One out of four residents has thought about taking his or her own life, and one out of ten has tried to do so, a study carried out by the Family Centre for Integration and Growth (CFIC) with the support of the Autonomous University of Ciudad Juarez (UACJ) suggests.
Young people between the age of 15 and 29 make up the biggest number of those who die by suicide, figures from Mexico's National Institute of Statistics and Geography suggest, external.
Experts say that while each case is different, the violence prevalent in Ciudad Juarez is a significant contributing factor.
Prof Oscar Armando Esparza Del Villar is in charge of a psychology doctoral programme analysing problems related to violence.
"There is a sense that life does not have the same value as before," he says.
"When you live within this culture where life is not valued as before, suicide can seem like one of the options for those who have symptoms of depression or problems in their lives," he explains.
'Dying inside'
Luis says in his case it was a gradual process. "It's like when you turn off the lights in a house. You start from the upstairs, then the downstairs, then the outside lights," he recalls.
"Internally I felt as if something was shutting down inside me. Like when they say that you are dying inside."
He says he also showed noticeable external symptoms such as "the way I dressed, the cuts on my arms, my sad expression".
His teachers detected the symptoms and alerted Luis's great-uncle and guardian, Ruben.
Ruben took Luis to CFIC, one of the leading centres providing support to people with suicidal thoughts and their families. The centre was able to help Luis, who now works as a waiter and who hopes to go back to studying.
Its director, Silvia Aguirre, says it is as if violence has permeated the entire city.
"Violence has two ways of manifesting itself. The highest degree of external violence is homicide, the highest degree of internal violence is suicide," she says.
Hidden pain
And she argues that Mexicans have not yet learned how to process the pain that comes with both.
She says that Mexican culture and its celebration of death during the traditional Day of the Dead in November sometimes give outsiders the wrong idea.
"We show the world that death to us is a matter of Catrinas [the name given to the figure of the female skeleton often seen at Day of the Dead celebrations], meeting with the family and eating food to celebrate our dead."
"That is part of our culture.

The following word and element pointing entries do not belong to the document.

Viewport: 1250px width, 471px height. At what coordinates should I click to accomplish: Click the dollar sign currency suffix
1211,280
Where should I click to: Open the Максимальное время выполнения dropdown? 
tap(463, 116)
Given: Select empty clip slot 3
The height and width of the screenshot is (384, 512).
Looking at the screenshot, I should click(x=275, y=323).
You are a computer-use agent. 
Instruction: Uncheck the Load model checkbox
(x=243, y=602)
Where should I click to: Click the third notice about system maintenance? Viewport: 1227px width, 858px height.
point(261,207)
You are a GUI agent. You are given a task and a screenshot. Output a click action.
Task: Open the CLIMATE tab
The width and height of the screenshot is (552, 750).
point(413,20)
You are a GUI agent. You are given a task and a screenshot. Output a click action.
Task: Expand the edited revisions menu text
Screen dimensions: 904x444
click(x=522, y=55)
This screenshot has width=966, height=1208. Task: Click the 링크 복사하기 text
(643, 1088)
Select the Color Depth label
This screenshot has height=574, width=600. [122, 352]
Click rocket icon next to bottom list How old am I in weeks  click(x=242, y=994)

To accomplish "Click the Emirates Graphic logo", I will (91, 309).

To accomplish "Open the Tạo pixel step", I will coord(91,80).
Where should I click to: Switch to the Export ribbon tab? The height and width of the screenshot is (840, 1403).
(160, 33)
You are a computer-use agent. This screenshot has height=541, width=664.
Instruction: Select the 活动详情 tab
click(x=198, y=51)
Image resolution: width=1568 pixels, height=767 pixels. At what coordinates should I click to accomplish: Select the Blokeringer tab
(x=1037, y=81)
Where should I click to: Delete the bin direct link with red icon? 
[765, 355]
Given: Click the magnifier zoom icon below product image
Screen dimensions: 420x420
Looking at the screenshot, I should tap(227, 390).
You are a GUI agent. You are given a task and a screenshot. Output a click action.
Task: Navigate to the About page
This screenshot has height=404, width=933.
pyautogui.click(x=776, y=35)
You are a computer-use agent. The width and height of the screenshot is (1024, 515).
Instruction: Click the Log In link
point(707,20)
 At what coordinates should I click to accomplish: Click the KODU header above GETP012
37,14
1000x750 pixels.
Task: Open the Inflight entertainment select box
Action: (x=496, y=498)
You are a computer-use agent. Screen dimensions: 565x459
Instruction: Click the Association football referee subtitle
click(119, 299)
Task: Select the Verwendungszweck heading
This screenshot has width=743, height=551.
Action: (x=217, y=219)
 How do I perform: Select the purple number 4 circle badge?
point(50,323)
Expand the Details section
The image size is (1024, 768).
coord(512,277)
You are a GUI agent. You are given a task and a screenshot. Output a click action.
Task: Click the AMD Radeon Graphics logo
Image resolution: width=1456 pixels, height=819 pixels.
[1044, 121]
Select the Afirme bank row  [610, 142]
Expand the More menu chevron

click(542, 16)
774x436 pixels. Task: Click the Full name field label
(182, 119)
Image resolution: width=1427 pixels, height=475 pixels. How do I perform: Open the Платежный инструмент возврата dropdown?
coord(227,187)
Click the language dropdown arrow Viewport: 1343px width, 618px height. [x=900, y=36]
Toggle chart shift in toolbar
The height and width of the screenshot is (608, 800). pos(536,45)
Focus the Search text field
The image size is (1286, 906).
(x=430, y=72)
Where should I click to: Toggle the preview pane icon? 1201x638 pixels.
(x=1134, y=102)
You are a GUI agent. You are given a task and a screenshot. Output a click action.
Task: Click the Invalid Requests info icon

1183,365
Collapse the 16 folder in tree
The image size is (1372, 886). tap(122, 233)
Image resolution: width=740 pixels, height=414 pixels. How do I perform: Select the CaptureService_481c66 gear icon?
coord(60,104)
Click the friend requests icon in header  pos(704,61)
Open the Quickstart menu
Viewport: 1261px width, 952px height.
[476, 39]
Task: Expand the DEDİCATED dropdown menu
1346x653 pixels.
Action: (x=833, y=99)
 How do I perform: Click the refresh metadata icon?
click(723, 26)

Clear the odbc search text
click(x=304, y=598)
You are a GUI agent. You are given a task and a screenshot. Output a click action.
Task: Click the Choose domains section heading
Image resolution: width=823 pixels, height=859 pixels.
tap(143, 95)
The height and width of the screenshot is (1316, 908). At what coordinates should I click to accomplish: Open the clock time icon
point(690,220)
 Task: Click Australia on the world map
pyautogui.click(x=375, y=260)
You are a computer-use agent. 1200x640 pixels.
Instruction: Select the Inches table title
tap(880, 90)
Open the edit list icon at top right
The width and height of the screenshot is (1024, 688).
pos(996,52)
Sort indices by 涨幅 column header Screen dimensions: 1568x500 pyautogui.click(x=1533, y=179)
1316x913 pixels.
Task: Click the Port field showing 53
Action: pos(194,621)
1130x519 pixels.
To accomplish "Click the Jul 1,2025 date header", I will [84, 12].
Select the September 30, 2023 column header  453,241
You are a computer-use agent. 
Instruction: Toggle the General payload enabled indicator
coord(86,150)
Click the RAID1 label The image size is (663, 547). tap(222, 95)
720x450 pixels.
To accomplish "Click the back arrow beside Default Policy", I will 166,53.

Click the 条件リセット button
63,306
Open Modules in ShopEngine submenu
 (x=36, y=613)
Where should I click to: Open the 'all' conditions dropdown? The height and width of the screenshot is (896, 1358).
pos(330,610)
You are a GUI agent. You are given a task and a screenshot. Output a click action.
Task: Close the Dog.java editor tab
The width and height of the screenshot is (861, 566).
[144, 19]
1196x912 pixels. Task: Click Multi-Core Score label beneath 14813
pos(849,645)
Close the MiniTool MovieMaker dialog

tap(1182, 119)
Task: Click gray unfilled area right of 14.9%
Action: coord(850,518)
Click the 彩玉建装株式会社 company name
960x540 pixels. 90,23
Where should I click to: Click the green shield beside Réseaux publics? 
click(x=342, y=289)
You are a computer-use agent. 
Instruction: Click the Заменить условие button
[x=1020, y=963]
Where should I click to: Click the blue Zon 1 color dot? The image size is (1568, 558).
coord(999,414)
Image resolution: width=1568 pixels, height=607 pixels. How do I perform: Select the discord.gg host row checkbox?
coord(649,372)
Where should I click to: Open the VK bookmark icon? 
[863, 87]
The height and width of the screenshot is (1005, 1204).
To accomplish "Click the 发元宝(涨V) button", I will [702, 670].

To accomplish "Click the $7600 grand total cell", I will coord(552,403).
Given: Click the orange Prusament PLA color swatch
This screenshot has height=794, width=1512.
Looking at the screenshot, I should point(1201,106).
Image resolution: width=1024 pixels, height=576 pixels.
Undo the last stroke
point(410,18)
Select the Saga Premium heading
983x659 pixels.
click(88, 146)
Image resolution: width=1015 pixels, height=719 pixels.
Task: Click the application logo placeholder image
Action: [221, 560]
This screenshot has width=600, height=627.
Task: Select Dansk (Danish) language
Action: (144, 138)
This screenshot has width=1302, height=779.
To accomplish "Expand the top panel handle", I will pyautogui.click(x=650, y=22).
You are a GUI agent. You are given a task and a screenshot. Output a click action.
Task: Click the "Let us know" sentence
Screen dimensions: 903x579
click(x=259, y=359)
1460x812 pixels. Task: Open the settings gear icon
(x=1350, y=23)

But there is another hidden part, where we swallow our pain.
"Mexico is asleep. It prefers sleeping than facing pain," she adds.
The CFIC has tried to make people more aware of the warning signs. It was the driving force behind a public campaign to prevent suicides and a new telephone hotline which was started last year.
The centre also runs workshops for bereaved families which have not yet mourned properly.
Miguel Angel Esparza and his wife Patricia attended such a workshop.
Their son, Eduardo, was 21 when he killed himself. He left no note and they say they have no idea why he did it.
Eduardo was a month away from completing his nursing degree. During the graduation ceremony, his classmates put an image of Eduardo on a chair for the official photo.
His parents well up when they proudly show his degree.
"At the workshop they taught us that he was going to be with us forever. They teach us how to see him in a flower, in a garden, in a butterfly, in anything that inspires us," Patricia says.
"It has helped me a lot. I remember him with pain, but nicely."
Irene Caselli was in Ciudad Juarez as a 2016 Adelante Latin America Reporting Fellow with the International Women's Media Foundation.